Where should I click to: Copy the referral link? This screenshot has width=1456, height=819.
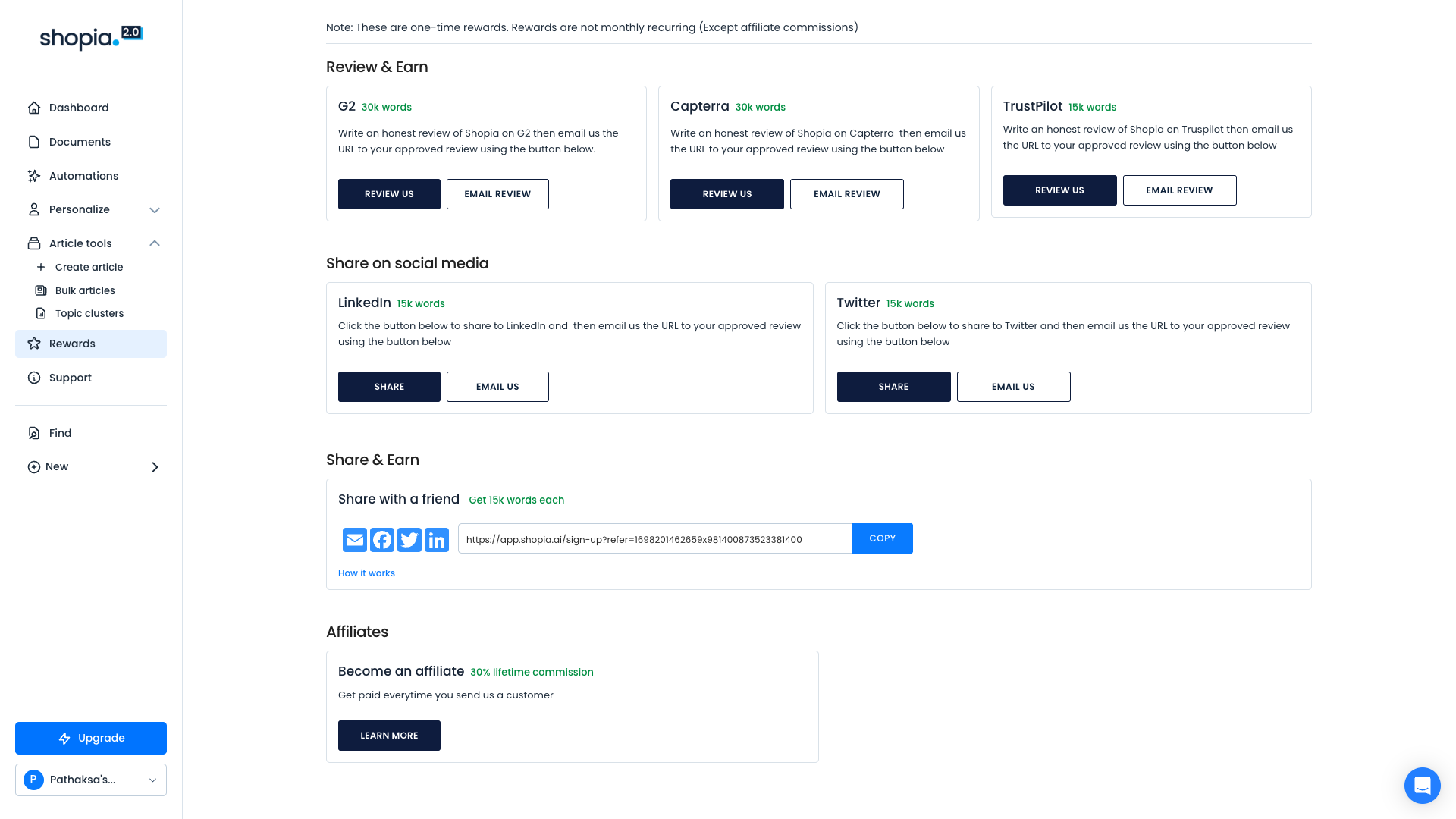[x=882, y=538]
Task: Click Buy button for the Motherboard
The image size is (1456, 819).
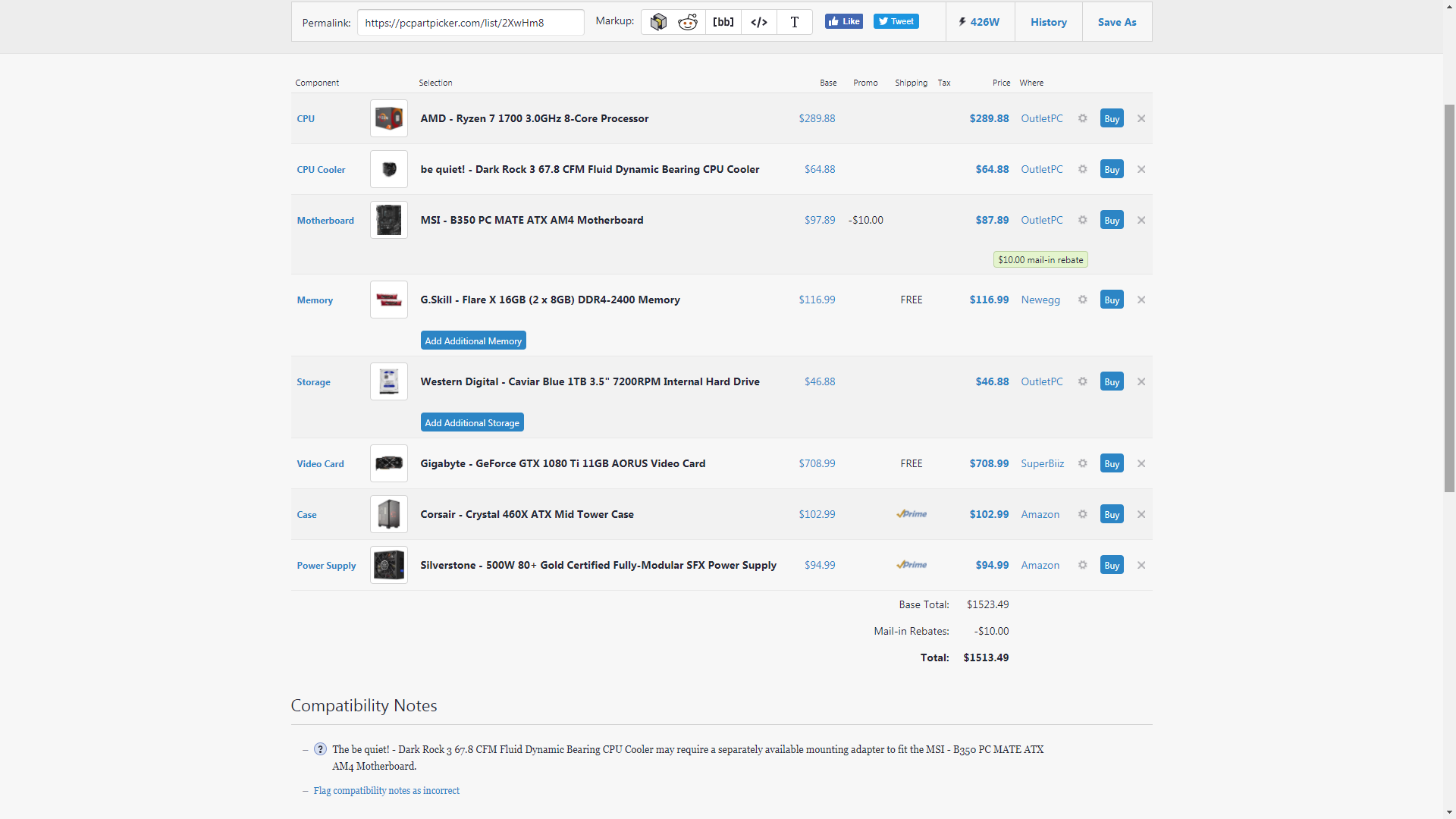Action: point(1112,220)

========================================================================

Write out every line of the items above again, requests included, shifting each coordinate in the answers by -105. Leave the pictures out of your answer.

■ **SOLUTION TO THE PROBLEM**:
Where should I click to: Copy the referral link? This screenshot has width=1456, height=819.
[x=777, y=433]
Task: Click Buy button for the Motherboard
The image size is (1456, 819).
Action: point(1007,115)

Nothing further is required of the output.